Art 13 Abs 4 lit c der Richtlinie (EU) 2019/771 über bestimmte vertragsrechtliche Aspekte des Warenkaufs; § 12 Abs 4 Z 1 Verbrauchergewährleistungsgesetz (VGG)
Vorliegen einer schwerwiegenden Vertragswidrigkeit; Recht des Verbrauchers zur Beendigung des Kaufvertrags
Mit Vorabentscheidungsersuchen vom 16. April 2025, eingelangt beim EuGH am 29. April 2025, fragt der OGH nach der Auslegung des Art 13 Abs 4 lit c der RL (EU) 2019/771 , die für Kaufverträge zwischen einem Verbraucher und einem Verkäufer gilt (Art 3 Abs 1).

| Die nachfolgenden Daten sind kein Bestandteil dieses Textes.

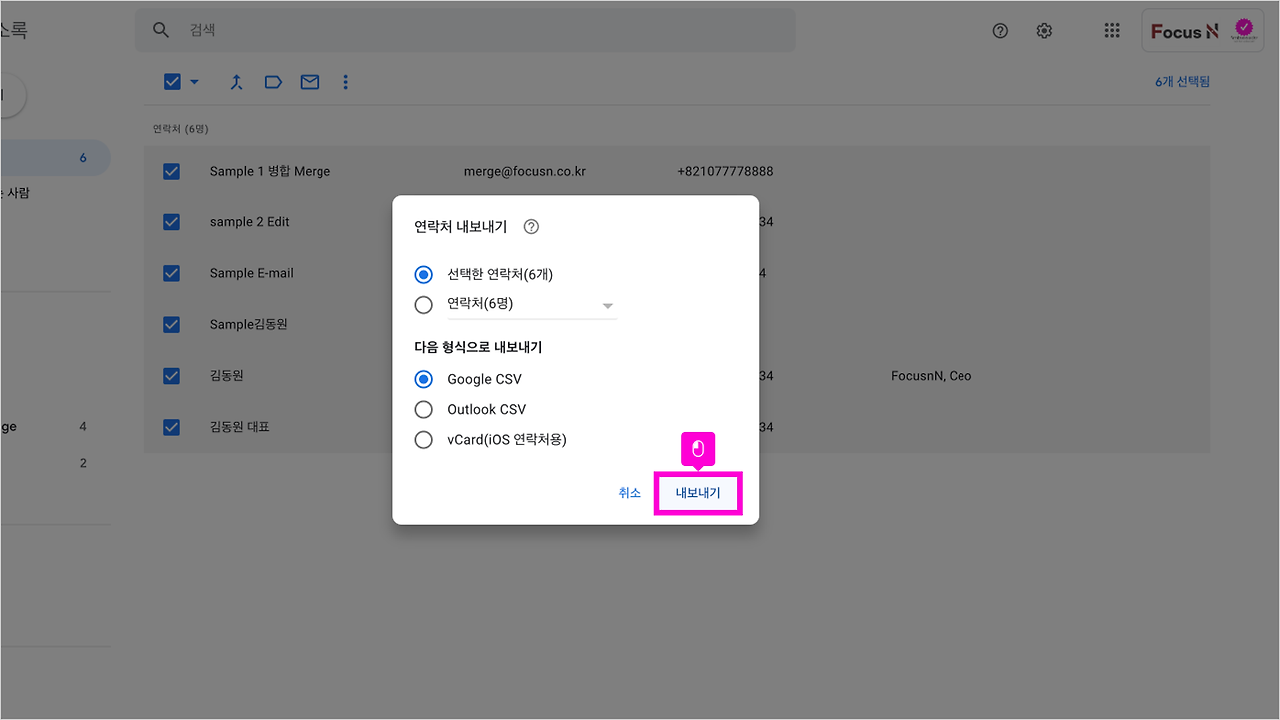1280x720 pixels.
Task: Expand the contact label dropdown in dialog
Action: coord(607,305)
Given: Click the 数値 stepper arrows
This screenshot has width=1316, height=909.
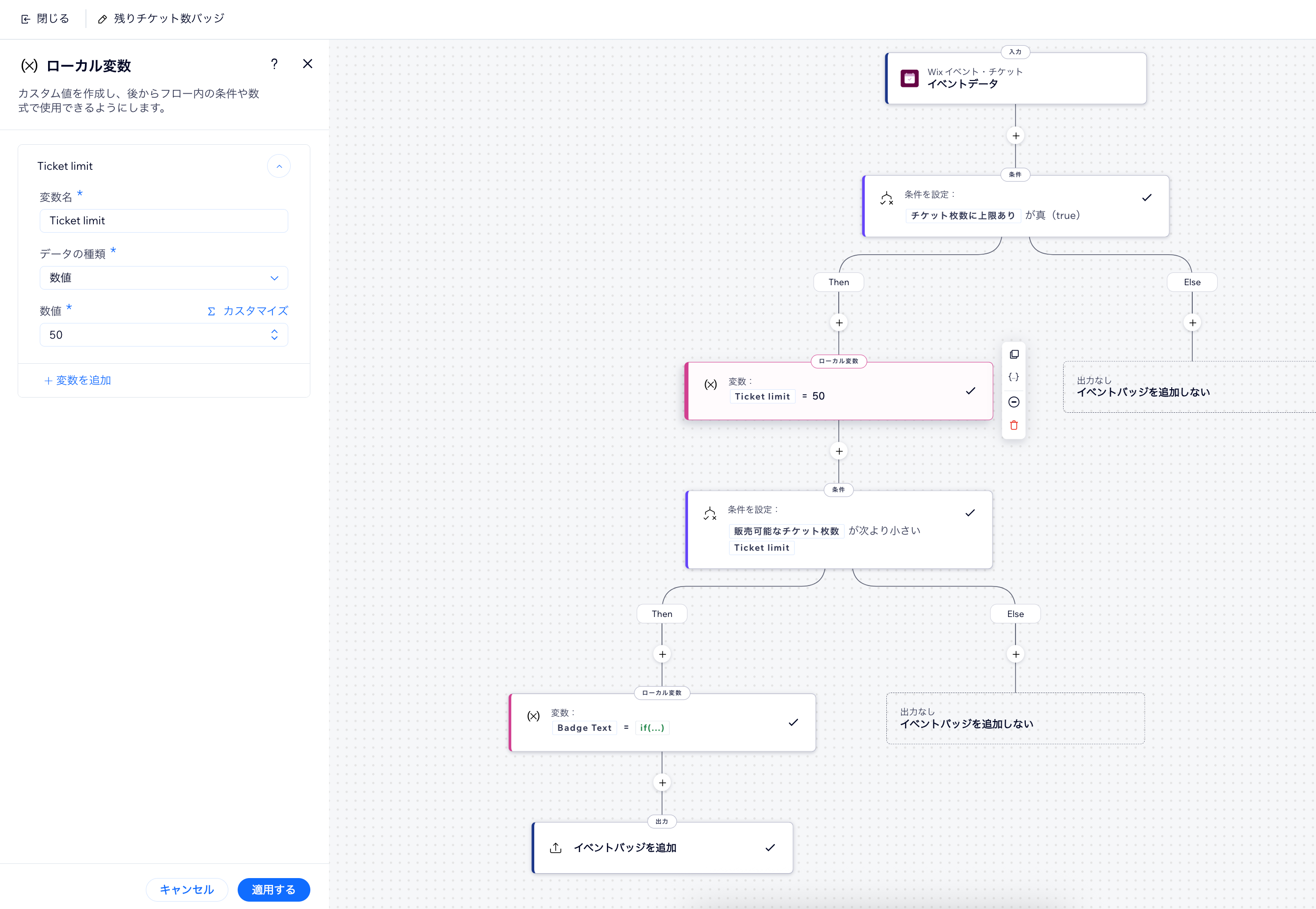Looking at the screenshot, I should click(x=274, y=335).
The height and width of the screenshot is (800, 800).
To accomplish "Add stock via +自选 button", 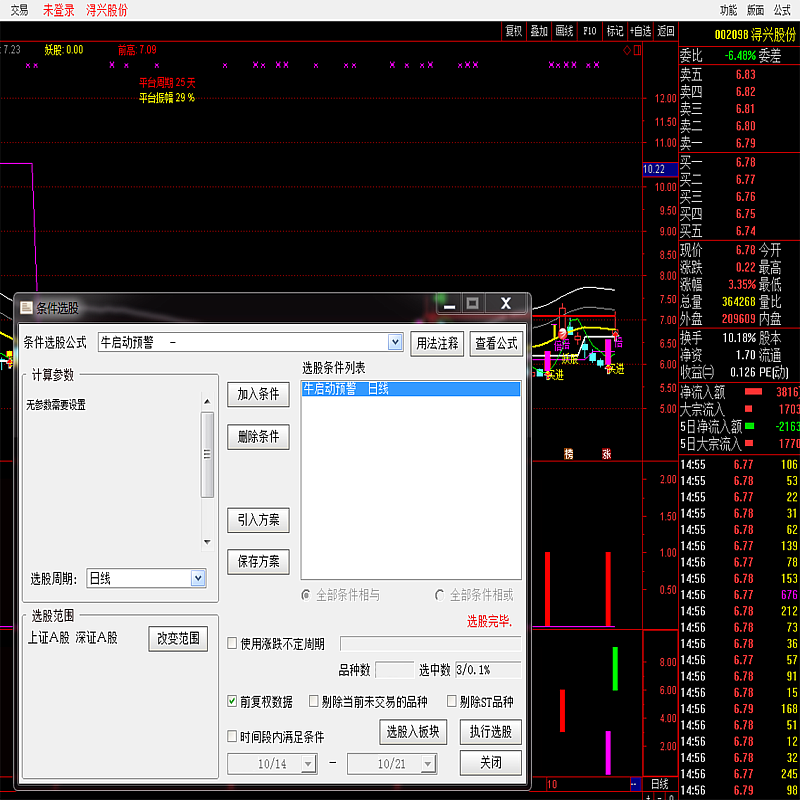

Nach Art 13 Abs 4 lit c der RL (EU) 2019/771 hat ein Verbraucher im Fall der Vertragswidrigkeit „entweder Anspruch auf eine anteilige Minderung des Preises [...] oder auf die Beendigung des Kaufvertrags [...]“, wenn „die Vertragswidrigkeit [...] derart schwerwiegend [ist], dass eine sofortige Preisminderung oder eine Beendigung des Kaufvertrags gerechtfertigt ist“. Der OGH möchte im Wesentlichen klären, wann (iZm einem Gebrauchtwagenkauf) von einer schwerwiegenden Vertragswidrigkeit auszugehen ist.